STATED EXERCISE = Repeat the records word for word, starting with the first line and going on through the line that contains "pyautogui.click(x=322, y=65)".

● ● ● ● ●

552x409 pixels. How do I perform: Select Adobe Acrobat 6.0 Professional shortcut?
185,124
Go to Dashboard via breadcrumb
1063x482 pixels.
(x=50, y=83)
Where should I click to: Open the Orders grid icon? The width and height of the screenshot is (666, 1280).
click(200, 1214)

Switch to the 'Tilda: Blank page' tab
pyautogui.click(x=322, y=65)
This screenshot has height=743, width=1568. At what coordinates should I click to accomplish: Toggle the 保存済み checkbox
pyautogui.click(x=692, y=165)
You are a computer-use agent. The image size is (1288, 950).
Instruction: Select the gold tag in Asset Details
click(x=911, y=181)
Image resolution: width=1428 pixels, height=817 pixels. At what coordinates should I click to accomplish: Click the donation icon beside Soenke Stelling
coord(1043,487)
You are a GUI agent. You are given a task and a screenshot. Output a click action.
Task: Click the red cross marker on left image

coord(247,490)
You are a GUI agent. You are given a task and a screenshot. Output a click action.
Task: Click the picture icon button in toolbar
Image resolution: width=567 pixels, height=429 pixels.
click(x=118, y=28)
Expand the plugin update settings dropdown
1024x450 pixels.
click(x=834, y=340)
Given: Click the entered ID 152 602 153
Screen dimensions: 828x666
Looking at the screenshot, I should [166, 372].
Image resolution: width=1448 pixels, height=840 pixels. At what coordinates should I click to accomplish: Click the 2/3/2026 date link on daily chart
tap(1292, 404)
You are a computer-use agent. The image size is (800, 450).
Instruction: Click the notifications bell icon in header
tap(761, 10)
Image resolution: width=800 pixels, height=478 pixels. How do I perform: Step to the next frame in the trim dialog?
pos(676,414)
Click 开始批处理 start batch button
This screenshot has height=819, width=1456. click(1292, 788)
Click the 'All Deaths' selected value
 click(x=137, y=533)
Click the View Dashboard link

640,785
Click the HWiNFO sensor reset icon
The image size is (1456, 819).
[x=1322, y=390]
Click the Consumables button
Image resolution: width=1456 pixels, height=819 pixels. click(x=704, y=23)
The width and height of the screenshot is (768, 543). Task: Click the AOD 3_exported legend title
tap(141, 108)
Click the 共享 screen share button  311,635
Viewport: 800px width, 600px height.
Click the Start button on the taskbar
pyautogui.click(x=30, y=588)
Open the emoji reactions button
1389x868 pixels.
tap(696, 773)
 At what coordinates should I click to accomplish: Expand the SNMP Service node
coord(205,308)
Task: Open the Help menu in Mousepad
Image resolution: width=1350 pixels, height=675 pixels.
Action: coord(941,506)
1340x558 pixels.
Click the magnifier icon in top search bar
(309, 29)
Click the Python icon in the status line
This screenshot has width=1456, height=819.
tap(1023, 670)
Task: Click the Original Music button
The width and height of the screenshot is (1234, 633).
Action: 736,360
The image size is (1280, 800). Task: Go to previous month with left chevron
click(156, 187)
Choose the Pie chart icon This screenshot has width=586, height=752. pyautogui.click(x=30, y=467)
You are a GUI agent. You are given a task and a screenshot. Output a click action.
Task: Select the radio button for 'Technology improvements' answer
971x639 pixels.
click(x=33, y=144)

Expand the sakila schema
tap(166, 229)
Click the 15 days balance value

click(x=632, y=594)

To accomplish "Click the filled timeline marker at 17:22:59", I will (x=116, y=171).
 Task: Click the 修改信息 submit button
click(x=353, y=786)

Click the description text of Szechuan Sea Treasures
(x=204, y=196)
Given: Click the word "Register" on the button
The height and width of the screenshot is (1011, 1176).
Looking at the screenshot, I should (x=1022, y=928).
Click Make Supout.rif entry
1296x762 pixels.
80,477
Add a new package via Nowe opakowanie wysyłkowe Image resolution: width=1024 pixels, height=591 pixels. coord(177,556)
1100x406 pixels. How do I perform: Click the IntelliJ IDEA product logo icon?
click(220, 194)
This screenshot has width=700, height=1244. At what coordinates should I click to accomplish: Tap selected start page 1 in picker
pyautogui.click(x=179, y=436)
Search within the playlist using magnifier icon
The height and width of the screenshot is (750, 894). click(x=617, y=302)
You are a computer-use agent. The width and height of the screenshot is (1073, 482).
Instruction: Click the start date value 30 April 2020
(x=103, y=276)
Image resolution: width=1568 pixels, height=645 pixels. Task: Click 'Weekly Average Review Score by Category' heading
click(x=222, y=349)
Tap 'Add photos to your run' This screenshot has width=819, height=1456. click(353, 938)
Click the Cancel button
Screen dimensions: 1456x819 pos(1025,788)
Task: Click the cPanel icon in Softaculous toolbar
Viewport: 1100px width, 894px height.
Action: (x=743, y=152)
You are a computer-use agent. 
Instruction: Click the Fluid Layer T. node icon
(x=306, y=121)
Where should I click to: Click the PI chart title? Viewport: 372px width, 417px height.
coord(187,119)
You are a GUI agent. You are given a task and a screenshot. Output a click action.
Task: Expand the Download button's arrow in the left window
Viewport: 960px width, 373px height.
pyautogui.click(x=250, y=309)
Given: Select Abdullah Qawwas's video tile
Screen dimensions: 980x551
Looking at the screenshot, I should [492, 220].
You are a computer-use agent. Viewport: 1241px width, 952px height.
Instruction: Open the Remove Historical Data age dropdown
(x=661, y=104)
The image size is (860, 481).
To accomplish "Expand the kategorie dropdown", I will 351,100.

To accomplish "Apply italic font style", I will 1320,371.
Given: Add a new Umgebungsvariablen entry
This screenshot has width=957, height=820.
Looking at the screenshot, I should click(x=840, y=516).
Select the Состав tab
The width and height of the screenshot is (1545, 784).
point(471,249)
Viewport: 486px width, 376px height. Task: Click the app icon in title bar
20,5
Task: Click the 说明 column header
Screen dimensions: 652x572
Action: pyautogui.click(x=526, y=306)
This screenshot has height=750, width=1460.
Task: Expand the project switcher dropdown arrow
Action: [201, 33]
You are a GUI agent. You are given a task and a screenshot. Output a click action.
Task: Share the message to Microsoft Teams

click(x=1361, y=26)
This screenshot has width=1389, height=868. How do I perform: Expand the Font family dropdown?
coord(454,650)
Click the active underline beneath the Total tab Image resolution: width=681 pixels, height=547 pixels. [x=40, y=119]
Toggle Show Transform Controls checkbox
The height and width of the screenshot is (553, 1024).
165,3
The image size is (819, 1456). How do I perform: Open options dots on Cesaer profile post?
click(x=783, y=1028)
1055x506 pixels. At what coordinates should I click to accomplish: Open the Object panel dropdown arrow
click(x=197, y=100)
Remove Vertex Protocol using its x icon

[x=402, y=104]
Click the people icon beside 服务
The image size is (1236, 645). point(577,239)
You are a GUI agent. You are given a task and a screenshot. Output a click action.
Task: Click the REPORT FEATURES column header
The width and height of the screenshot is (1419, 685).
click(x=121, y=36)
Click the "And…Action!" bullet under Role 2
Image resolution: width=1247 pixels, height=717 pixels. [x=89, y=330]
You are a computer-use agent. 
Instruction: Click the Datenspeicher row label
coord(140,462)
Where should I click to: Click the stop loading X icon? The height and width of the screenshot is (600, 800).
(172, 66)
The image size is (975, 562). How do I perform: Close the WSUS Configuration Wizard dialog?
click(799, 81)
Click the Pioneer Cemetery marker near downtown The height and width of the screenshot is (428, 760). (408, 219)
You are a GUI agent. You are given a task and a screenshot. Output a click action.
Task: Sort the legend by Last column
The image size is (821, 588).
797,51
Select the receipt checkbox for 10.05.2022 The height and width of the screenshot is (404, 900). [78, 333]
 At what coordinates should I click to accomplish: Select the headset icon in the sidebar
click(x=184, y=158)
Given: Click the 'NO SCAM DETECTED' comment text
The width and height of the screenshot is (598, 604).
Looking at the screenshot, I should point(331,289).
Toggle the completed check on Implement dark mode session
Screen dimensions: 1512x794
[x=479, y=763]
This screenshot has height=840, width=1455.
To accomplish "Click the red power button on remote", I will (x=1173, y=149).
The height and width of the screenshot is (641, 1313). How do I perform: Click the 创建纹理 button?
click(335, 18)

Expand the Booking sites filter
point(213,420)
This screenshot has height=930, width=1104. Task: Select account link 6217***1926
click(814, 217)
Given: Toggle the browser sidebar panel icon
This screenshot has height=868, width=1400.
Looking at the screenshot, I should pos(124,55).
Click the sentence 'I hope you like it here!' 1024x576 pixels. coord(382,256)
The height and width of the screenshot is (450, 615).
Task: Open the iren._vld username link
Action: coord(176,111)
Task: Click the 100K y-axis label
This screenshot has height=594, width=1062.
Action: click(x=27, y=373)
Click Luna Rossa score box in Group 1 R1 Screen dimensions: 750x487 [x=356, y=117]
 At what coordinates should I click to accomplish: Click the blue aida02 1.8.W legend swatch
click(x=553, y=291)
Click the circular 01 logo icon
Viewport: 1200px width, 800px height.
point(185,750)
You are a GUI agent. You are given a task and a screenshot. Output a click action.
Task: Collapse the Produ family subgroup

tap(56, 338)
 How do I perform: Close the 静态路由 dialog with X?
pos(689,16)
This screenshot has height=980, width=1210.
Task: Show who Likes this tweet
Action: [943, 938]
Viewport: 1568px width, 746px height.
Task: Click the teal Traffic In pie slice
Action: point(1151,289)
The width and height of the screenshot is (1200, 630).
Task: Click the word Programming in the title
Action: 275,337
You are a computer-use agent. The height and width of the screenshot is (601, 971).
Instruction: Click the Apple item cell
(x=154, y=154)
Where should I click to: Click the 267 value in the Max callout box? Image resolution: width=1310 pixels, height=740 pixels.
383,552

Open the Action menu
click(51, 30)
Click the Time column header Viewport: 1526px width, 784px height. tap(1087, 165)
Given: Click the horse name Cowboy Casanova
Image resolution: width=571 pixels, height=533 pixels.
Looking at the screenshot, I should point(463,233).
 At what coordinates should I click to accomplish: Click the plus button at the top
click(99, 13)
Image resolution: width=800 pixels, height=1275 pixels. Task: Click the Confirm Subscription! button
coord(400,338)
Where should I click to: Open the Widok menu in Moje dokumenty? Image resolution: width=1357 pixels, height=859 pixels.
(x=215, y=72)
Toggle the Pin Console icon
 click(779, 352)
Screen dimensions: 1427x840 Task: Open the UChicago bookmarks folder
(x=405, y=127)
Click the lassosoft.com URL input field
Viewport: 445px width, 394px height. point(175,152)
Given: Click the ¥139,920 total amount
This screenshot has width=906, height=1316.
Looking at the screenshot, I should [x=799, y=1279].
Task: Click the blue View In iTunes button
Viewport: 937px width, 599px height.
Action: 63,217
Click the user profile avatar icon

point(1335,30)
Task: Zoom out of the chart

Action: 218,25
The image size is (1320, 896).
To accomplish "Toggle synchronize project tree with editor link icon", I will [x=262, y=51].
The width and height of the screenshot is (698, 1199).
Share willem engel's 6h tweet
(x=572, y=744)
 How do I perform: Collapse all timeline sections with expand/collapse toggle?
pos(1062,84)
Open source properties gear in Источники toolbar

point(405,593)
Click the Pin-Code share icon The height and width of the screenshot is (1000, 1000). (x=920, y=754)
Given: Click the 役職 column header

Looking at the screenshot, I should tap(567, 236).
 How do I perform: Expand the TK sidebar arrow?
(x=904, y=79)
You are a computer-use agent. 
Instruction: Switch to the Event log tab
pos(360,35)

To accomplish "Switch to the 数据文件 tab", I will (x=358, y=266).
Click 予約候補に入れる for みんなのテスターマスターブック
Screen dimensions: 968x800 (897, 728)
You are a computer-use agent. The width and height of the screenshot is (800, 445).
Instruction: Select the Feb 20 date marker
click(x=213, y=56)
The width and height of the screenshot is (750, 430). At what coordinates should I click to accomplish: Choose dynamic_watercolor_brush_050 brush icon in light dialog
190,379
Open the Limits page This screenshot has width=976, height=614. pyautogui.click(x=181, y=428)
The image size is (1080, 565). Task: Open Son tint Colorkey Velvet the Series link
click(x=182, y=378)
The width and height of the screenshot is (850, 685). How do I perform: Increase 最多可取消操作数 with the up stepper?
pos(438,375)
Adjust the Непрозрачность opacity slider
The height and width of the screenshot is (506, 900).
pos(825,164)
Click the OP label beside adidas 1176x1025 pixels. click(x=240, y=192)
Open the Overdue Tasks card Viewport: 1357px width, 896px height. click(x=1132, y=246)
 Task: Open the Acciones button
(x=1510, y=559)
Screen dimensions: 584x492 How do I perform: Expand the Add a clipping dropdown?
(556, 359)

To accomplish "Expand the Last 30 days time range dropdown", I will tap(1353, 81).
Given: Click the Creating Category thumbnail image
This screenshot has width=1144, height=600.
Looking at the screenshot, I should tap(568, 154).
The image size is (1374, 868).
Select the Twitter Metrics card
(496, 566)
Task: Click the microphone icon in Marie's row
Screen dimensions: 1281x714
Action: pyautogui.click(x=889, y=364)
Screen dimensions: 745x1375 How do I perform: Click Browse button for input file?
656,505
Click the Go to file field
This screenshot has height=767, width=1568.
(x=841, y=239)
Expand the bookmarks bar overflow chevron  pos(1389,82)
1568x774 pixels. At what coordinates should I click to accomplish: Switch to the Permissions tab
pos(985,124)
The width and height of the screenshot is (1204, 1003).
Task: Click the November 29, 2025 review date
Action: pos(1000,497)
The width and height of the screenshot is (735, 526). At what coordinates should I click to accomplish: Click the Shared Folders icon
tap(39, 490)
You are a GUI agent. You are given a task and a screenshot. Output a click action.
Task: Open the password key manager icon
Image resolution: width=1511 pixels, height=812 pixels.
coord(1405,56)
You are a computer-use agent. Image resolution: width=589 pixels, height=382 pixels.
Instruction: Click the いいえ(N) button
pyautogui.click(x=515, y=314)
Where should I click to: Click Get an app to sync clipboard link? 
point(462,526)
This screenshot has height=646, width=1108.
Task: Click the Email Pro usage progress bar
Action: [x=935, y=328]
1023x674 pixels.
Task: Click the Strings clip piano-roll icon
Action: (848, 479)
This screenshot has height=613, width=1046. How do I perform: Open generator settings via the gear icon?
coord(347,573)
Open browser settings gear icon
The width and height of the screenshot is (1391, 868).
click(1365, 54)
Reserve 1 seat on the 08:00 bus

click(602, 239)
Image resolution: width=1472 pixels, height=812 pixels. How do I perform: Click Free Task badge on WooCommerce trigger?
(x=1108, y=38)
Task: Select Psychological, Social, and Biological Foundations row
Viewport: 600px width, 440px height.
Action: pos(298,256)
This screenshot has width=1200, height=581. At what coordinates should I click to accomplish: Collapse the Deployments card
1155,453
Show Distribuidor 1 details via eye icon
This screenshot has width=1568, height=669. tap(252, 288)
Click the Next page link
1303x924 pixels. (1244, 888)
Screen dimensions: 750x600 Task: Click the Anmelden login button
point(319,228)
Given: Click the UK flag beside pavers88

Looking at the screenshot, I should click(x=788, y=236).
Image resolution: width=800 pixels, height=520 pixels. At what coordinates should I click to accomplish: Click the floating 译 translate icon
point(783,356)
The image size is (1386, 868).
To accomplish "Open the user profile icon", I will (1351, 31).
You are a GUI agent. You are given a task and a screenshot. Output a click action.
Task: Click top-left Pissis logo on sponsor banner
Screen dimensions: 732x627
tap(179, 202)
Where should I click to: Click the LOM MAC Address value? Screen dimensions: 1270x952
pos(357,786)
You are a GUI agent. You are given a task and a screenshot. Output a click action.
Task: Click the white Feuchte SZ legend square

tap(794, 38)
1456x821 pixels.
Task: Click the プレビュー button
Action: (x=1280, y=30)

● ● ● ● ●

REPLY =
552x409 pixels. How do I perform: Select Adobe Acrobat 6.0 Professional shortcut?
185,124
Go to Dashboard via breadcrumb
1063x482 pixels.
(x=50, y=83)
Where should I click to: Open the Orders grid icon? The width and height of the screenshot is (666, 1280).
click(200, 1214)

Switch to the 'Tilda: Blank page' tab
pyautogui.click(x=322, y=65)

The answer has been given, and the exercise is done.